**INSTRUCTION 1**
Reproduce word for word the passage of the article on real estate agent safety between "These newspaper stories" and "remain important issues.", inclusive.
**INSTRUCTION 2**
Answer these questions using the article on real estate agent safety below.
(a) How many members did the National Association of Realtors have in 1996?
(b) How often are the training sessions for realtors in Chesterfield County offered?
(c) Where do officers advise realtors to conduct the first meeting with clients?

**DOCUMENT EXTRACT**
These newspaper stories depict only a few of the increasing numbers of crimes committed against real estate agents nationwide. Real estate agents have daily, one-on-one contact with various individuals - virtual strangers - and put themselves at risk every day. They advertise their availability by displaying a trail of signs, usually adorned with balloons indicating an open house, and remain relatively easy targets to criminals. Personal safety and security remain important issues.

The National Association of Realtors reports an increase in crimes against real estate agents in recent years. These crimes, ranging from minor thefts and assaults to rapes and even murder, occur throughout the country. A 1996 report on the real estate industry estimates the total number of agents and brokers in the United States at 2,350,000. In 1996, the National Association of Realtors consisted of 695,000 members, with females representing 54 percent of that total.(5) Female real estate agents, in particular, become targets during house showings when meeting the client alone or at night. Anyone can become a victim, including real estate agents, and everyone should anticipate what can happen. The Michigan Realtor Magazine advised that "the first step in preventing any crime is the knowledge that it can happen to you," and "denial stops most people from anticipating what can happen."(6)

By forming a partnership with local realtors, police departments can help real estate agents identify and possibly prevent crimes against them. To prevent the nationwide trend of violent acts against real estate agents from becoming a local reality, the Chesterfield County, Virginia, Police Department began a joint training venture with area realtors as an extension of their community policing program.

A JOINT TRAINING PROGRAM

Encompassing metropolitan Richmond and approximately 500 square miles in size, Chesterfield County boasts a diversified make-up of business, industry, and residential housing. The current population rests at over 250,000, with a steady increase of home sales in the forecast. With a significant number of home sales comes a large number of realtors, and in turn, possible crime victims. Although Chesterfield County realtors have not reported any major crimes, the initiation of a joint training program between the local law enforcement community and area real estate agents seeks to ensure crime prevention and personal safety.

Safety Issues

In training sessions offered every 6 months, officers from Chesterfield County's community policing and crime prevention divisions provide valuable safety tips that help realtors thwart possible harmful situations. Police officers instruct realtors how to take precautions when meeting prospective clients and how to protect themselves if an incident occurs. Among the information provided, officers advise realtors to conduct the first meeting with clients at the realty office. This provides the realtor an opportunity to become somewhat acquainted with clients, rather than merely judging them by their outward appearance. Officers also instruct real estate agents to identify clients before a house showing by acquiring an address and telephone number, if possible, and to leave this information with another individual. Officers advise realtors to show homes in pairs when possible, especially at night, and inform another person of their destination and who will accompany them, all while within earshot of the client. These precautions advise prospective customers that other individuals know their names and the realtor's location at all times and that assistance remains available to realtors in emergency situations.

**SUPPLIED DATA**
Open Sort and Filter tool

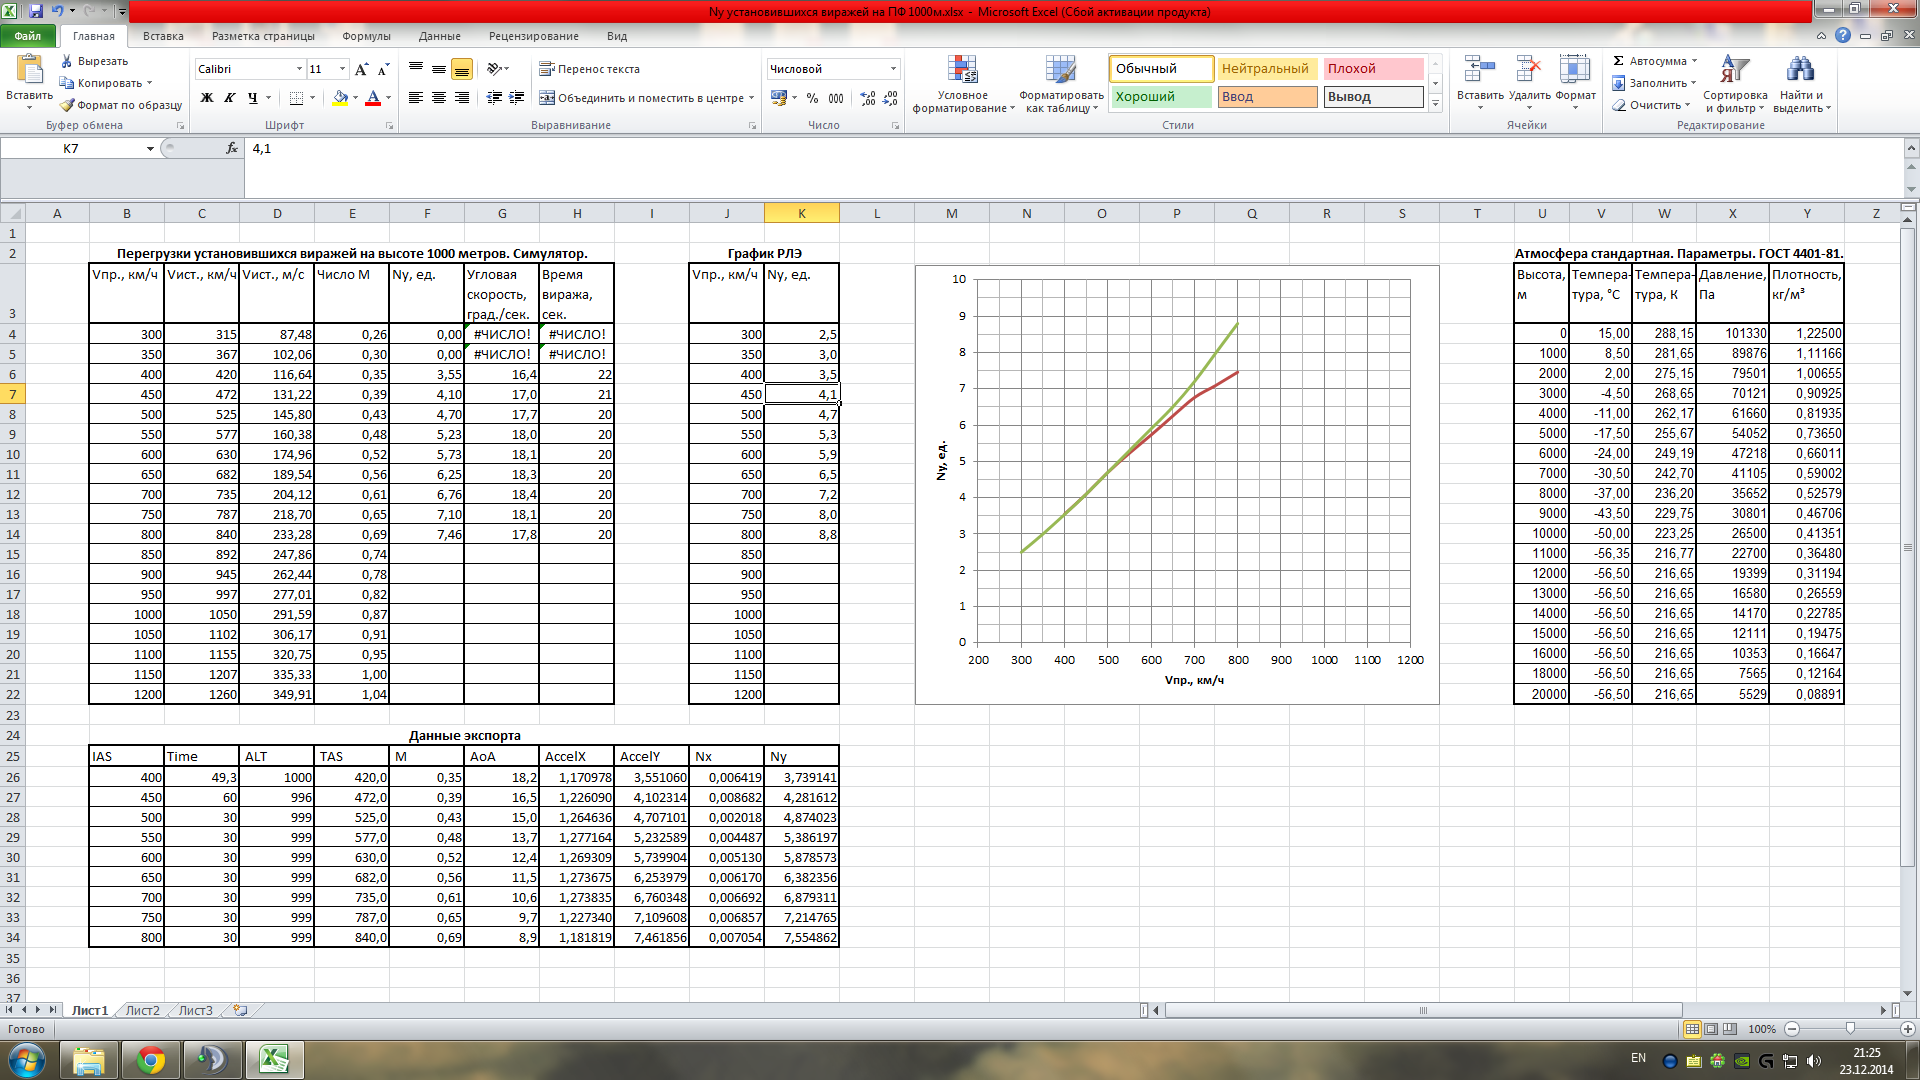click(x=1735, y=84)
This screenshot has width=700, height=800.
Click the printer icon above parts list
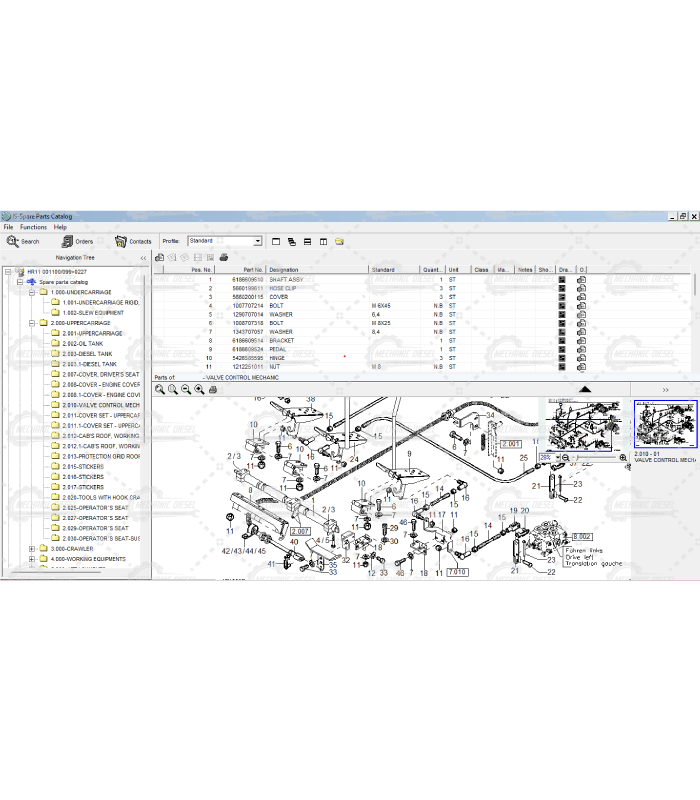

**EXERCISE SOLUTION 1**
These newspaper stories depict only a few of the increasing numbers of crimes committed against real estate agents nationwide. Real estate agents have daily, one-on-one contact with various individuals - virtual strangers - and put themselves at risk every day. They advertise their availability by displaying a trail of signs, usually adorned with balloons indicating an open house, and remain relatively easy targets to criminals. Personal safety and security remain important issues.

**EXERCISE SOLUTION 2**
(a) 695,000
(b) Every 6 months
(c) At the realty office